▶ [What you need to do] Rewrite the items starting at the first one and ending at the line containing "(x=42, y=8)", changing "Previous week" to "Next week" and leaving everything else as it is.

Word and element location data:
========

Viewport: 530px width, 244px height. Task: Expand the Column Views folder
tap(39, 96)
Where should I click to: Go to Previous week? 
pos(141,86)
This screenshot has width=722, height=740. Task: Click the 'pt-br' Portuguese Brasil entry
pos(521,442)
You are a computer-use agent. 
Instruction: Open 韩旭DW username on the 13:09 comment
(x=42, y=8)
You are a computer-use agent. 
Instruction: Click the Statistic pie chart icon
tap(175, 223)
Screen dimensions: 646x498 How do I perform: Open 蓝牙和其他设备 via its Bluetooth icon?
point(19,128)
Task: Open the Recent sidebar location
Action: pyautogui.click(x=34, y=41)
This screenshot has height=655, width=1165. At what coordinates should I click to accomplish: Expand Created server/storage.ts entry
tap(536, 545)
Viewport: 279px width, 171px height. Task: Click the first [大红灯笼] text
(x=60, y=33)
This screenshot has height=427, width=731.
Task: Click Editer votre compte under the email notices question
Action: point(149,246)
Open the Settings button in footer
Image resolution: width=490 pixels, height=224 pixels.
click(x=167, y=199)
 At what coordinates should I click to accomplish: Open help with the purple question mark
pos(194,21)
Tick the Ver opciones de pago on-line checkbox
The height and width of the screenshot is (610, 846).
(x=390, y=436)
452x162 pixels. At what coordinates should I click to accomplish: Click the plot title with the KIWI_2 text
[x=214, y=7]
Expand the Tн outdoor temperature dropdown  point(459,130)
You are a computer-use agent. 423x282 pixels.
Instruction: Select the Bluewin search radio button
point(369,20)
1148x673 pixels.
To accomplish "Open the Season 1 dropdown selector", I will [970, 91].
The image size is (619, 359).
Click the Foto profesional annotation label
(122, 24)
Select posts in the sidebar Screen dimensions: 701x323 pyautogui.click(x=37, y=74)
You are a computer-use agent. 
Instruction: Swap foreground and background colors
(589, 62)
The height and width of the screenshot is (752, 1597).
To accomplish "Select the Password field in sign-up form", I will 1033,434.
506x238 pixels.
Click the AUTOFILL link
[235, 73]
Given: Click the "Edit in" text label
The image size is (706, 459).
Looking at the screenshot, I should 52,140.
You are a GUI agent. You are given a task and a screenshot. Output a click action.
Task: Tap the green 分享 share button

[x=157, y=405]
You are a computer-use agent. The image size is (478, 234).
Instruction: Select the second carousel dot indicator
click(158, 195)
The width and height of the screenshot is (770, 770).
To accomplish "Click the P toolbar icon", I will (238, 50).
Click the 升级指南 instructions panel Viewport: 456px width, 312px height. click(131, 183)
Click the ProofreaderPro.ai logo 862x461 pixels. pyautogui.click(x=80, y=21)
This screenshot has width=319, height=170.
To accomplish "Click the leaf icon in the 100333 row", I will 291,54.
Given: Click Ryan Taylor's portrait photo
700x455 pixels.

========

▶ [Exercise response]
Viewport: 530px width, 244px height. Task: Expand the Column Views folder
tap(39, 96)
Where should I click to: Go to Next week? 
pos(141,86)
This screenshot has width=722, height=740. Task: Click the 'pt-br' Portuguese Brasil entry
pos(521,442)
You are a computer-use agent. 
Instruction: Open 韩旭DW username on the 13:09 comment
(x=42, y=8)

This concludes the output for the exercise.